Saturday, September 20, 2008

INB 9/20/08: California Bakery, Restaurants Raided; Raids in Chicago

Immigration News Briefs
Vol. 11, No. 23 - September 20, 2008

1. Southern California Bakery Raided
2. Northern California Restaurants Raided
3. Chicago Neighborhood Raided, Again
4. “Fugitive” Raids in Chicago Area
5. “Fugitive” Raids in Colorado

Immigration News Briefs is a weekly supplement to Weekly News Update on the Americas, published by Nicaragua Solidarity Network, 339 Lafayette St, New York, NY 10012; tel 212-674-9499; weeklynewsupdate@gmail.com; http://weeklynewsupdate.blogspot.com. INB is also distributed free via email; contact immigrationnewsbriefs@gmail.com to subscribe or unsubscribe. You may reprint or distribute items from INB, but please credit us and tell people how to subscribe. Immigration News Briefs is posted at http://immigrationnewsbriefs.blogspot.com.

*1. SOUTHERN CALIFORNIA BAKERY RAIDED

On Sept. 10, US Immigration and Customs Enforcement (ICE) agents raided the Palm Springs Baking Company in Palm Springs, California, about 100 miles east of Los Angeles. ICE agents executed a federal search warrant at the bakery and arrested 51 workers on administrative immigration violations. More than 60 officials from ICE and the federal Food and Drug Administration participated in the raid. Agents arrived in 10 passenger vans, blocking driveways and doors to prevent workers from leaving.

===

Given task 1 » List the titles of the five items in the immigration news brief's table of contents.
The news brief and the records are unrelated material.

===

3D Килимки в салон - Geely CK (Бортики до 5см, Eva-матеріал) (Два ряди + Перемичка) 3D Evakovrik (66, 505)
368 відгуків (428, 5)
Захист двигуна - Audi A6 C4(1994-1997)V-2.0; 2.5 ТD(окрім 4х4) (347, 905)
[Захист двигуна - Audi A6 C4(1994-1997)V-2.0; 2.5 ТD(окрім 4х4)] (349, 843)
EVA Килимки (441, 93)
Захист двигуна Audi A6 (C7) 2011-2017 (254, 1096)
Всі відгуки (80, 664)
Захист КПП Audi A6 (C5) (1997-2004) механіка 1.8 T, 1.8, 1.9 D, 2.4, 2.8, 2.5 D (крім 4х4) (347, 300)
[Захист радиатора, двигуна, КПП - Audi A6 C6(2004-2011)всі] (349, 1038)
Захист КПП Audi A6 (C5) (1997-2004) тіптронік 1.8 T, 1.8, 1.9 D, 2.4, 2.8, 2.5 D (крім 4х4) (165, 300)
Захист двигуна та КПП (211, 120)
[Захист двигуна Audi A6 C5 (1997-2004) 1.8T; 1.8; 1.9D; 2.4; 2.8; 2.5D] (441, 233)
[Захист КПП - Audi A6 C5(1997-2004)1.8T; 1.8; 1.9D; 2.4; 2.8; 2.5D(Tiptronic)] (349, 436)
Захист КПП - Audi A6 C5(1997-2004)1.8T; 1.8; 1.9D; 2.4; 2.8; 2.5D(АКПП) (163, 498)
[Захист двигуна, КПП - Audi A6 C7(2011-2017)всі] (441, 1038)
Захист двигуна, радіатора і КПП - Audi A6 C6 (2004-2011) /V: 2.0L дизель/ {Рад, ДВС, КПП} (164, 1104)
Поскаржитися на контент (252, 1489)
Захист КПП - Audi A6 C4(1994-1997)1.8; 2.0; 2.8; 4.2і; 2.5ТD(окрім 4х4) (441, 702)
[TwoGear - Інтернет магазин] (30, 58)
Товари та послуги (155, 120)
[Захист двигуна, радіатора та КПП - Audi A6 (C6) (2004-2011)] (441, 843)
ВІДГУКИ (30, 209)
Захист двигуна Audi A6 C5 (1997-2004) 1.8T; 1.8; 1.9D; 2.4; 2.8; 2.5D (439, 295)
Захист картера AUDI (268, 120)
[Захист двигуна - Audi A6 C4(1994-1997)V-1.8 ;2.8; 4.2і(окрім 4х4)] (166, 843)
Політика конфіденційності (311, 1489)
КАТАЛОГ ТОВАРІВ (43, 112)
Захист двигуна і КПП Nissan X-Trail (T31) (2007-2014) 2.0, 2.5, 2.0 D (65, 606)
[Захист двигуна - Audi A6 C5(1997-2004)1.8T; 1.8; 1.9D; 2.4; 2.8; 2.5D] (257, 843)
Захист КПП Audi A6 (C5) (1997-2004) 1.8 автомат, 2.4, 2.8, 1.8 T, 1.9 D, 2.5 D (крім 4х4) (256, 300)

===

Given task 2 » Write out the records word for word, from the first one through the line containing "[Захист радиатора, двигуна, КПП", both included.

Exercise solution 1 »
1. Southern California Bakery Raided
2. Northern California Restaurants Raided
3. Chicago Neighborhood Raided, Again
4. “Fugitive” Raids in Chicago Area
5. “Fugitive” Raids in Colorado

Exercise solution 2 »
3D Килимки в салон - Geely CK (Бортики до 5см, Eva-матеріал) (Два ряди + Перемичка) 3D Evakovrik (66, 505)
368 відгуків (428, 5)
Захист двигуна - Audi A6 C4(1994-1997)V-2.0; 2.5 ТD(окрім 4х4) (347, 905)
[Захист двигуна - Audi A6 C4(1994-1997)V-2.0; 2.5 ТD(окрім 4х4)] (349, 843)
EVA Килимки (441, 93)
Захист двигуна Audi A6 (C7) 2011-2017 (254, 1096)
Всі відгуки (80, 664)
Захист КПП Audi A6 (C5) (1997-2004) механіка 1.8 T, 1.8, 1.9 D, 2.4, 2.8, 2.5 D (крім 4х4) (347, 300)
[Захист радиатора, двигуна, КПП - Audi A6 C6(2004-2011)всі] (349, 1038)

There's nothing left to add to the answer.